Bessere Haftung im Darm
Die genetische Neukombination begünstige das Anheften der Bakterien an die Darmzellen. Damit bleiben die Keime länger im Darm - und können dort auch länger Schaden anrichten. Der Keim weise zudem ein ganz besonderes Resistenzprofil auf. Die Arbeit gelang gemeinsam mit Kollegen des chinesischen Beijing Genomic Institute.

Bisher hat EHEC in Deutschland mindestens 17 Menschen das Leben gekostet. Erst am Donnerstag gab die Universitätsklinik in Hamburg bekannt, dass eine ältere Patientin an den Folgen einer Infektion mit EHEC-Bakterien gestorben sei.
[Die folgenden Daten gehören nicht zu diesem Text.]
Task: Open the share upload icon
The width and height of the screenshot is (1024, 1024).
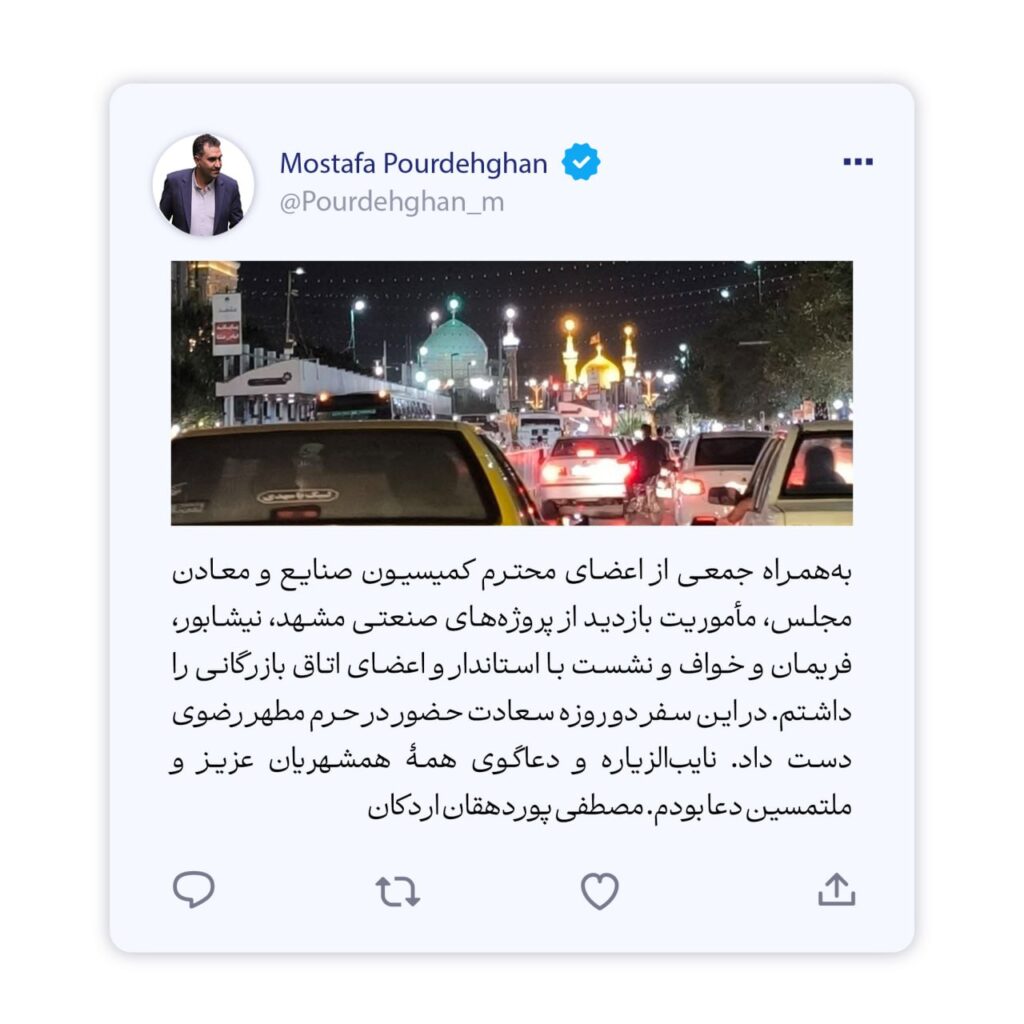Action: point(837,889)
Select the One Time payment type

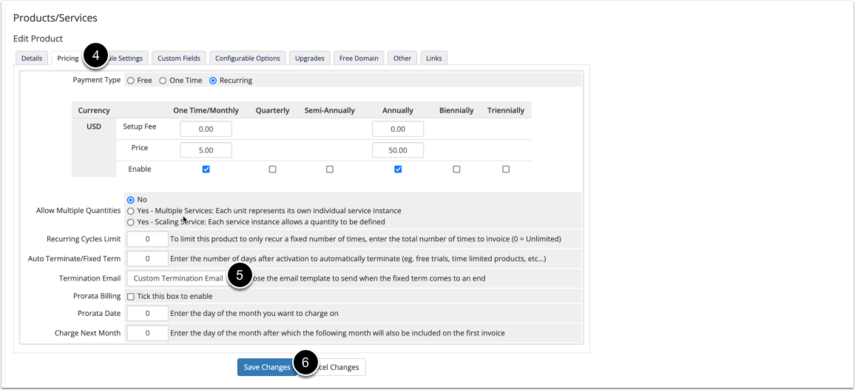click(x=162, y=80)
Fieberhafte Suche nach der Quelle
Die Suche nach der Quelle für die Infektionen geht unterdessen weiter. Auch auf zwei weiteren in Hamburg getesteten Gurken haben Experten zwar EHEC-Keime, aber nicht die derzeit grassierende Variante gefunden, sagte eine Sprecherin des Bundesinstituts für Risikobewertung am Donnerstag in Berlin. 

"Die Quelle der anhaltenden Infektionen ist noch nicht ermittelt", erklärte der Präsident des Bundesinstituts, Andreas Hensel. "Es gilt weiterhin zu klären, an welcher Stelle in der Lebensmittelkette die Belastung mit Keimen erfolgt ist."
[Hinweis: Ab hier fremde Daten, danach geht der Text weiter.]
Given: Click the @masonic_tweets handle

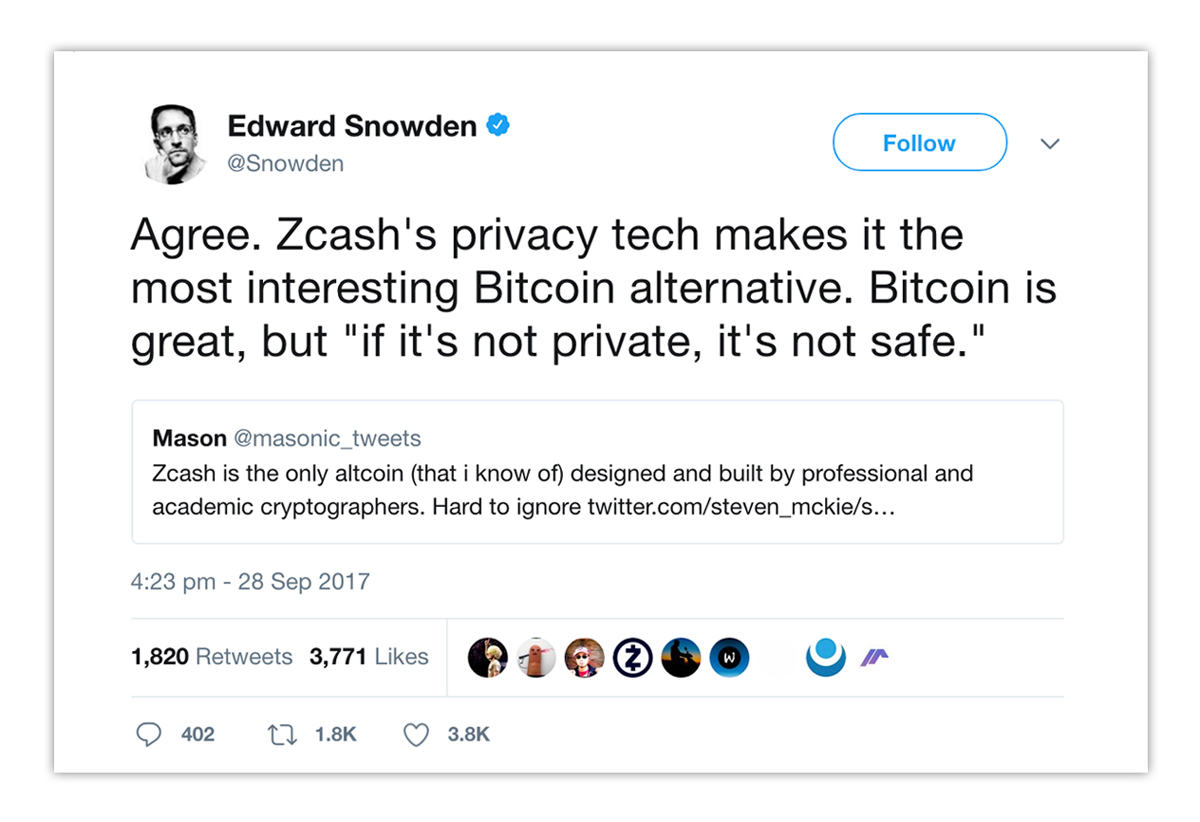Looking at the screenshot, I should pos(327,438).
Importstopp löst Streit zwischen EU und Russland aus
Unterdessen ist zwischen Russland und der EU ein Konflikt um einen von Russland verhängten Importstopp für Gemüse aus allen EU-Ländern ausgebrochen. Russland hatte den Stopp wegen des EHEC-Keims verhängt. Der Leiter der russischen Verbraucherschutzbehörde, Gennadi Onischtschenko, sagte der Nachrichtenagentur Interfax, der Import-Stopp für frisches Gemüse sei am Donnerstag in der Früh in Kraft getreten. Die EU-Kommission hatte erst am Mittwochabend eine Gesundheitswarnung vor spanischen Gurken aufgehoben.

Die EU-Kommission hat Russland nun zu einer Erklärung für die Verhängung eines Importstopps aufgefordert. Die Entscheidung der russischen Behörden sei "unverhältnismäßig", sagte der für Gesundheit zuständige Sprecher der EU-Kommission, Frederic Vincent, am Donnerstag in Brüssel. "Die Kommission wird einen Brief an die russischen Behörden schreiben, um eine Erklärung zu verlangen." Pro Jahr werde frisches Obst und Gemüse im Wert "zwischen drei und vier Milliarden Euro" nach Russland exportiert, in erster Linie Äpfel.

Spanien verlangt Schadenersatz
Wegen der sich als falsch erwiesenen Einstufung von spanischen Gurken als Quelle für die Infektionen will Spanien nun Schadenersatz verlangen. Sein Land werde "vor den relevanten Behörden in Europa Entschädigungen für den entstandenen Schaden fordern", sagte Regierungschef Jose Luis Rodriguez Zapatero am Donnerstag im spanischen Rundfunk. Innenminister Alfredo Perez Rubalcaba hatte am Mittwoch gesagt, Spanien erwäge rechtliche Schritte gegen die Hamburger Behörden. Zapatero benannte nicht ausdrücklich, gegen wen sich die Forderungen richten könnten. Spaniens Obst- und Gemüse-Exporteuren ist nach eigenen Schätzungen in der vergangenen Woche ein Schaden von mehr als 200 Millionen Euro entstanden.

Schadenersatzforderungen kamen auch von den deutschen Bauern: Wegen Millioneneinbußen durch die Angst der Verbraucher vor dem Darmkeim EHEC forderte der Bauernverband Entschädigungen. Der Präsident des Deutschen Bauernverbands, Gerd Sonnleitner, bezifferte im Gespräch mit der "Passauer Neuen Presse" die befürchteten Einbußen mit wöchentlich "rund 30 Millionen Euro". Viele Betriebe stünden vor dem Ruin. Sonnleitner kritisierte das Krisenmanagement einiger Behörden. Diese hätten sich "ohne abgesicherte Faktengrundlage" viel zu früh auf Gurken als Ursache festgelegt.

Verdachtsfall in St. Pölten nicht bestätigt
Unterdessen hat sich bei einem im Landesklinikum St. Pölten liegenden Patienten der EHEC-Verdacht nicht bestätigt. Der Mann war am Mittwochnachmittag eingeliefert worden. Er hatte sich erst kürzlich in Deutschland aufgehalten.